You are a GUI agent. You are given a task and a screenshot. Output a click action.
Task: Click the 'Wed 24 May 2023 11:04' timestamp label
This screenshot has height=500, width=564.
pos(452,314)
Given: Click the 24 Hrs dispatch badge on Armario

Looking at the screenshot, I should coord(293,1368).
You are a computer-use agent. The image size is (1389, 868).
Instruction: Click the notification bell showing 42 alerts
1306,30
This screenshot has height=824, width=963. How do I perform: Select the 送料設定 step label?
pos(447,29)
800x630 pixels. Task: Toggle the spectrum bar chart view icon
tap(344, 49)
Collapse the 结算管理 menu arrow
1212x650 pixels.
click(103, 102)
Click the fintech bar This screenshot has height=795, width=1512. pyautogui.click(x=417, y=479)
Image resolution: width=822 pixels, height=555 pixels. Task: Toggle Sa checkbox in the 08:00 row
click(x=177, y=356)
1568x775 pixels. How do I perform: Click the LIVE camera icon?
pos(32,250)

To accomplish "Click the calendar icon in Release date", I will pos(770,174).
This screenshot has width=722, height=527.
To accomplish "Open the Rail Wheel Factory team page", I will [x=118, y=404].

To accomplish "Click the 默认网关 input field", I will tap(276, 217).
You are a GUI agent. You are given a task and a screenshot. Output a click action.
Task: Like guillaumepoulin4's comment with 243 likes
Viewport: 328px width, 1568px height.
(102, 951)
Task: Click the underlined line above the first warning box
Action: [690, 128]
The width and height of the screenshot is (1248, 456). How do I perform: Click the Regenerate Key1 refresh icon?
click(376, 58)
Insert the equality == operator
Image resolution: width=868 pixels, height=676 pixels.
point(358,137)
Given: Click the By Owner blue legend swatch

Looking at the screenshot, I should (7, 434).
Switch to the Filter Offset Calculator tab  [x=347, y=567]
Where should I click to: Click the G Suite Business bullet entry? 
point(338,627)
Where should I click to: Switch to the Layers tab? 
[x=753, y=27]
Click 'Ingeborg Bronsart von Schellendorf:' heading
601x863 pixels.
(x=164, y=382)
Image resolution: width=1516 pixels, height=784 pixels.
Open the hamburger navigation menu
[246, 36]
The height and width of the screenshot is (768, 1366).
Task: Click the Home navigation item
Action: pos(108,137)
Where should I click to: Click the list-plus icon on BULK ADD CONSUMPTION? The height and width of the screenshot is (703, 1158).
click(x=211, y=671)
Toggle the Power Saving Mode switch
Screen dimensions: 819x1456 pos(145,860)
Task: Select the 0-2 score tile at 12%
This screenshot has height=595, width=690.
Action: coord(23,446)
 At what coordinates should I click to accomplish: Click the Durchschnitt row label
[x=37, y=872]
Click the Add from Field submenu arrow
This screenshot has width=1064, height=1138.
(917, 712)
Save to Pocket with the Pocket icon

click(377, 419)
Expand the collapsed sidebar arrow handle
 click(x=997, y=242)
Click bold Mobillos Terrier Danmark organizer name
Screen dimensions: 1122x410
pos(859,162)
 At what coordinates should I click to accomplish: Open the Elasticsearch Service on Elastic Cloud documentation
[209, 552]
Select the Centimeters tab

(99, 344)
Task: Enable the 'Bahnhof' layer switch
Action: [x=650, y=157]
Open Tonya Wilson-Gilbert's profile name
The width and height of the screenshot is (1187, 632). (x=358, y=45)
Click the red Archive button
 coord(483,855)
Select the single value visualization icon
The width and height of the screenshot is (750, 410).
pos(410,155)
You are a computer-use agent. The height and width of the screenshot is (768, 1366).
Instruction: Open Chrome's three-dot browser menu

[WORK REQUIRED]
Filter the entries down to the lines containing "computer". Copy each of those lines.

[RESPONSE]
You are a computer-use agent. The image size is (1389, 868).
You are a computer-use agent. The height and width of the screenshot is (768, 1366).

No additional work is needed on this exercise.